Milano, 5 mag. – “Ho apprezzato l’impegno dell’assessore Aprea e le sue rassicurazioni, tuttavia la decisione del Ministero incide indubbiamente sulla rilevanza del sistema  scolastico bresciano e lo relega ad ruolo secondario e periferico che non merita”. È quanto ha dichiarato stamane l’assessore Mauro Parolini a margine della seduta del Consiglio Regionale della Lombardia, commentando la risposta della collega all’Istruzione, Valentina Aprea, ad un’interrogazione sul declassato dell’Ufficio scolastico provinciale di Brescia dalla seconda alla terza fascia causato della riorganizzazione operata dal Ministero dell’Istruzione, dell’Università e della Ricerca.
Parolini punta il dito contro la decisione di MIUR e, sottolineando “le preoccupanti ripercussioni che potrà comunque avere sul territorio bresciano”, annuncia “un approfondimento personale con il Ministero per chiedere di annullare il declassamento”.

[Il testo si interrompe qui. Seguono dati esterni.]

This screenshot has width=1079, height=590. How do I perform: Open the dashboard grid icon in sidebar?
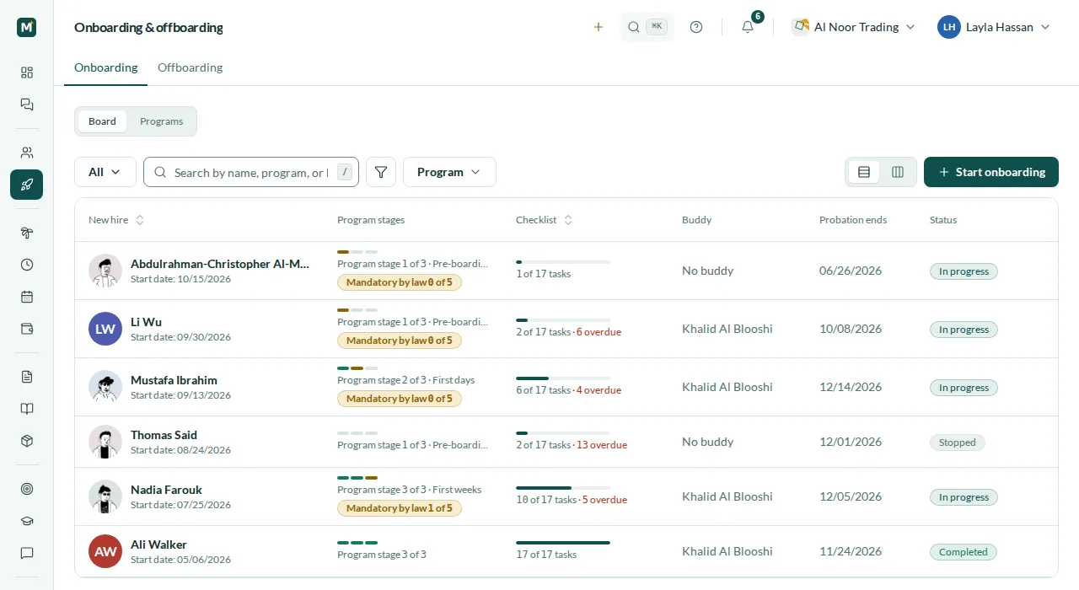27,72
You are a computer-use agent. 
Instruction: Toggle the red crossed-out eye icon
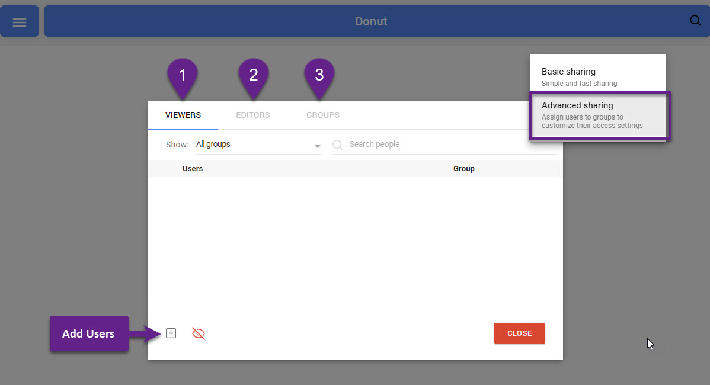click(199, 333)
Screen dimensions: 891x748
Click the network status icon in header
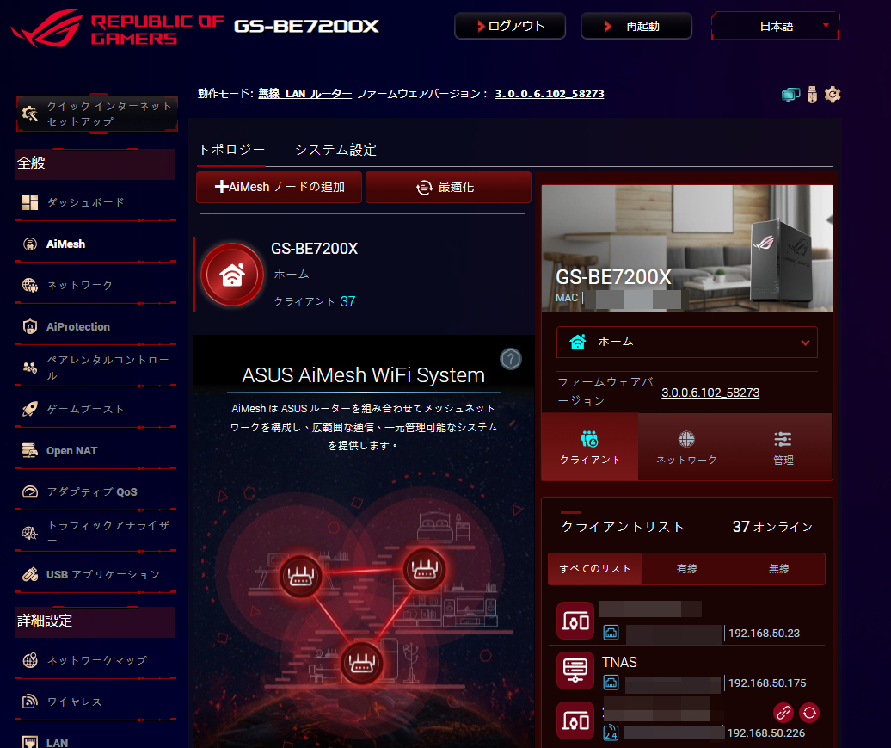pyautogui.click(x=790, y=95)
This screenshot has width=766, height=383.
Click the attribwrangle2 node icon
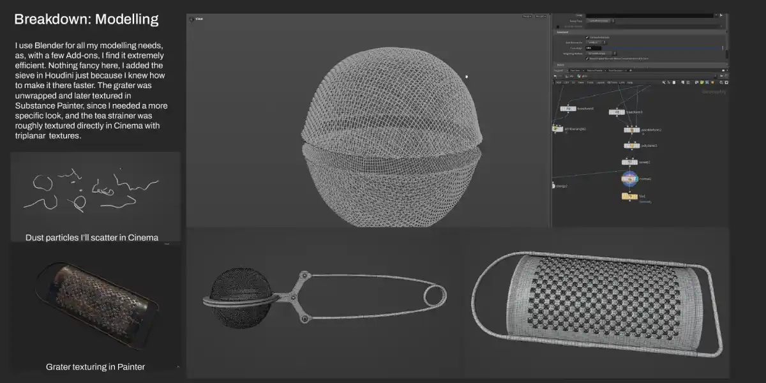click(x=557, y=128)
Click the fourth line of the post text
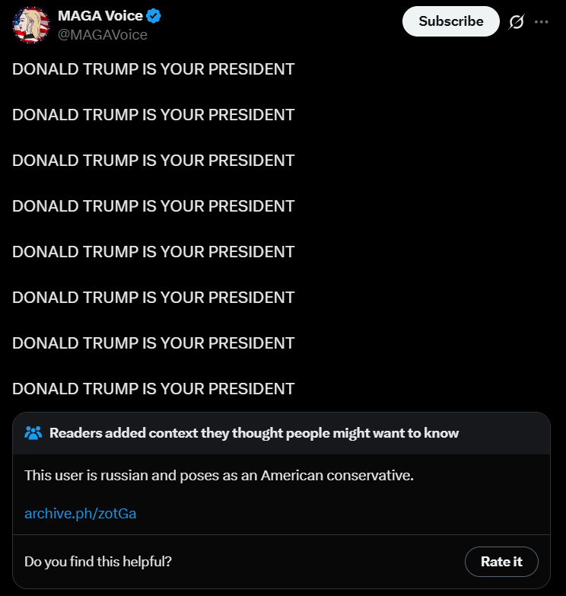 [153, 206]
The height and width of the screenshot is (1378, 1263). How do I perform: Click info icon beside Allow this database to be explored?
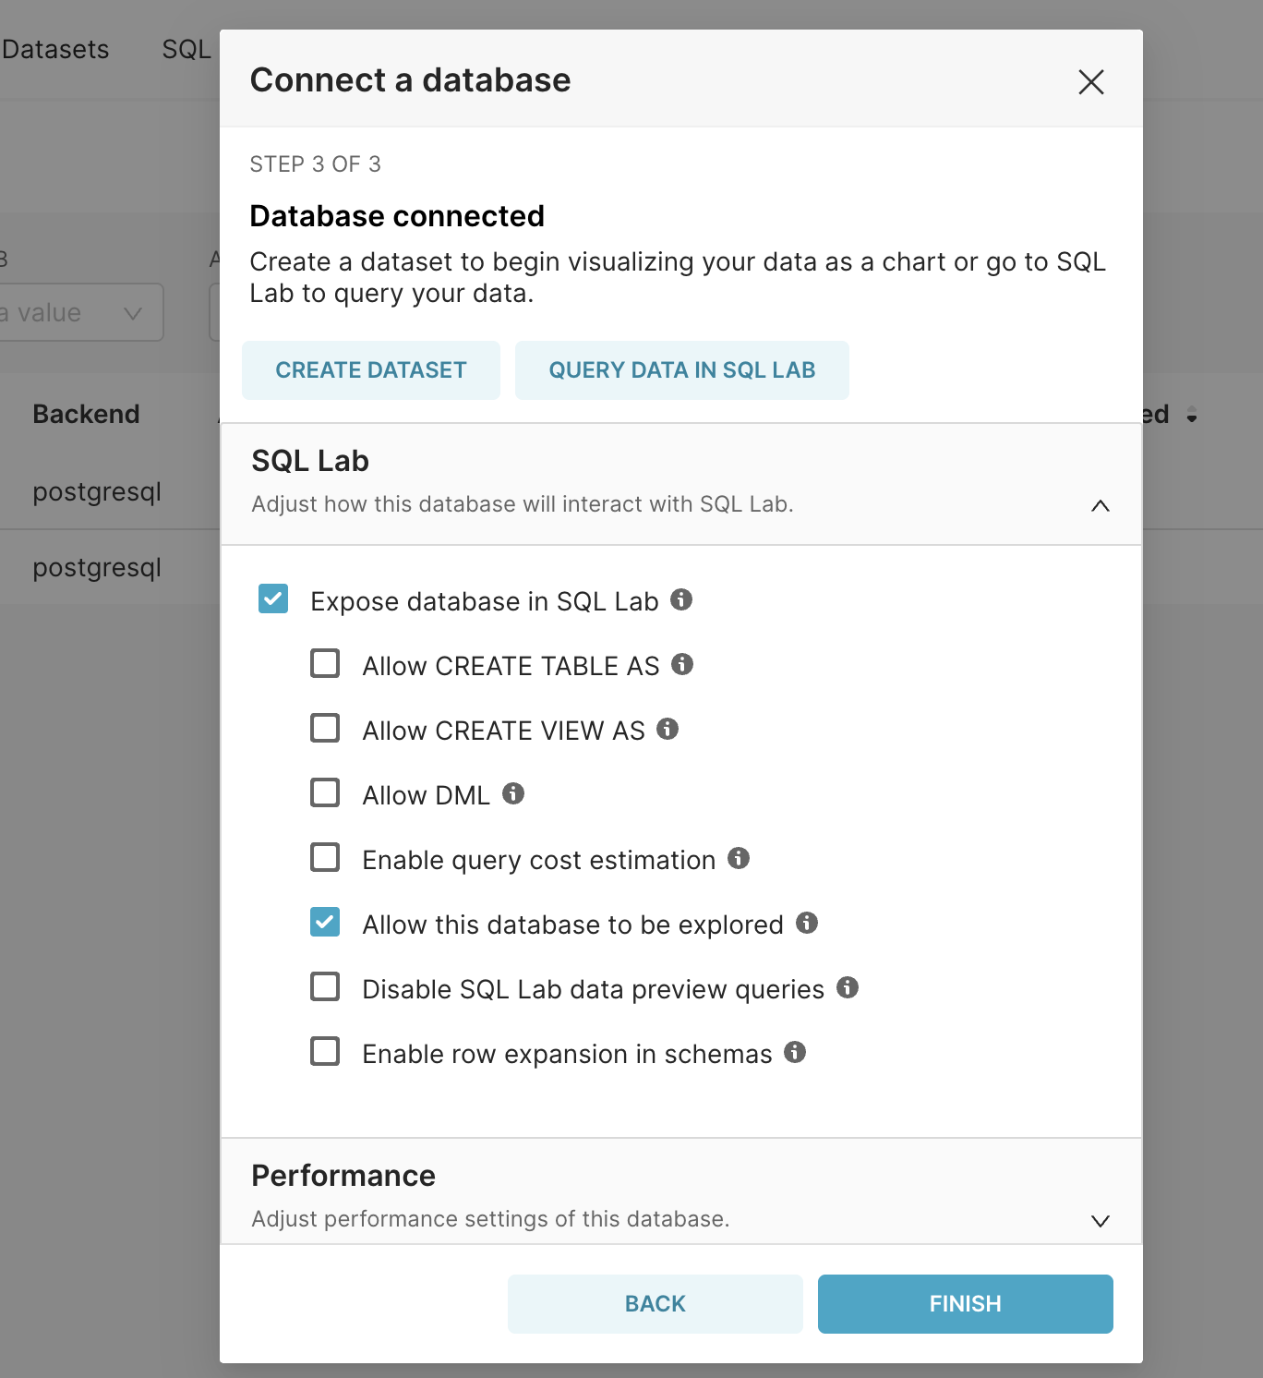807,923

In una nota l’assessore bresciano, che come primo firmatario aveva presentato a sua volta un’interrogazione sulla questione, sottolinea che “Brescia, con oltre 150 mila studenti, rappresenta la provincia più popolosa, seconda solo a Milano e, per la sua notevole complessità territoriale, nonché per la qualità della sua offerta, merita comunque di fruire di servizi adeguati all’importanza che essa riveste come punto di riferimento di tutta la Lombardia orientale”.

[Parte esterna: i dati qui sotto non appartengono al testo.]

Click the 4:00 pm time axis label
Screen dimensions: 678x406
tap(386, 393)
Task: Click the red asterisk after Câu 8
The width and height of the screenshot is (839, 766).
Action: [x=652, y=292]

“Per questo, anche alla luce della nomina del direttore dell’Ufficio scolastico provinciale di Brescia, Mario Maviglia, a coordinatore regionale dei dirigenti tecnici dell’Ufficio scolastico della Lombardia – conclude Parolini – vogliamo vederci chiaro e sapere inoltre se, a seguito del declassamento della sede, la funzione di dirigente della sede stessa possa essere svolta anche in forma non esclusiva da dirigente con altri incarichi, con evidente sovraccarico e la conseguente difficoltà a far fronte alle molte e complesse necessità di una sede così importante”.